#### What is expected
After locating the line that holds "Where should I", copy that line and all that follow it word for word through the end of the data, with no pictures.

-.-.-

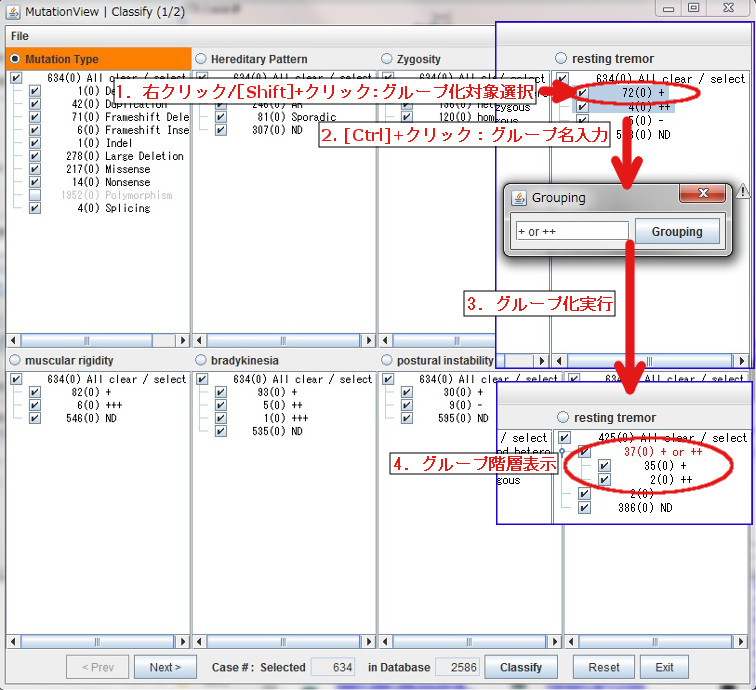Click the warning triangle icon beside Grouping dialog
Image resolution: width=756 pixels, height=690 pixels.
[x=743, y=192]
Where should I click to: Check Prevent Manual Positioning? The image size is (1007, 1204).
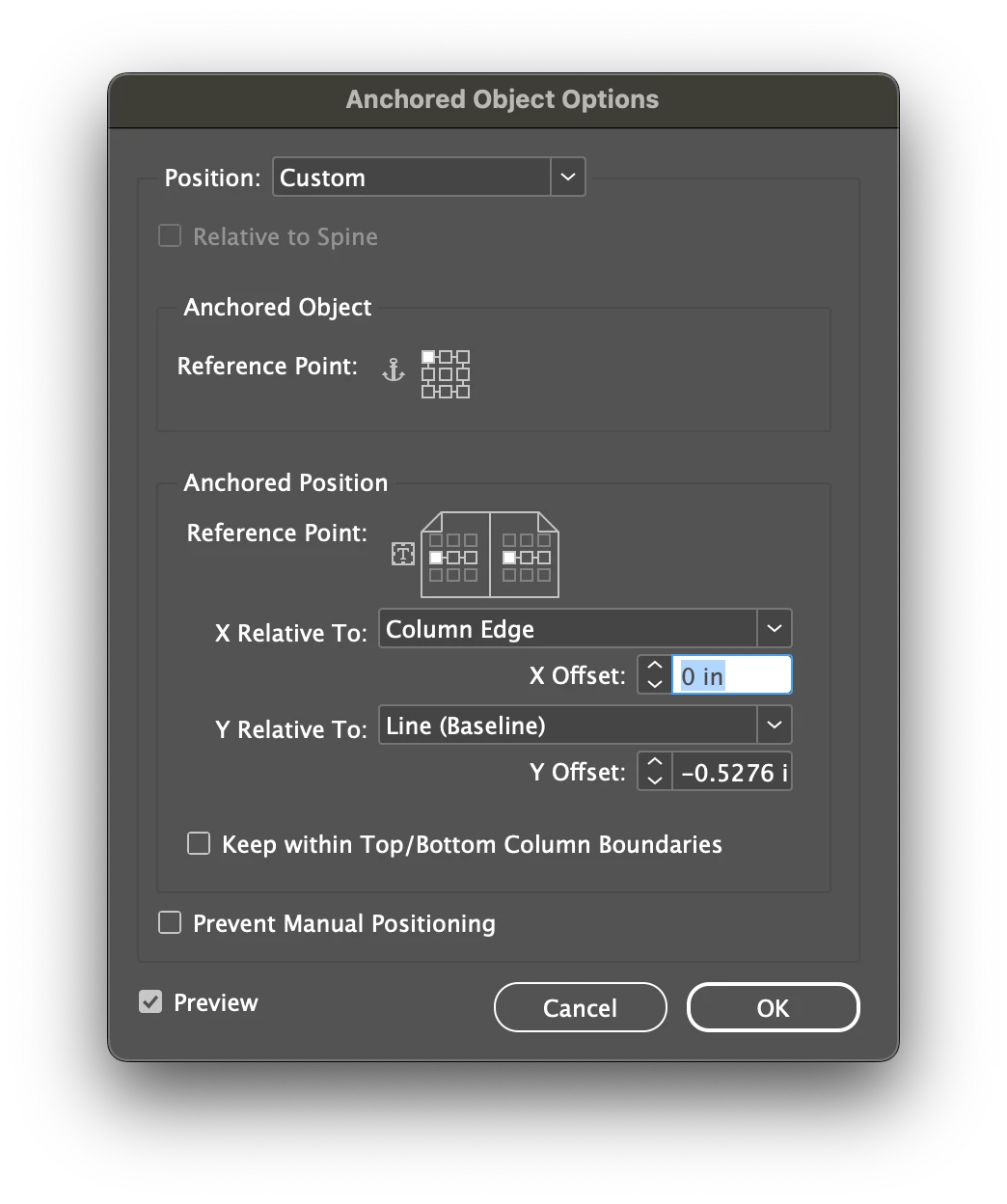[x=170, y=923]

-.-.-

#### Written response
Where should I click to: Check Prevent Manual Positioning? The image size is (1007, 1204).
[x=170, y=923]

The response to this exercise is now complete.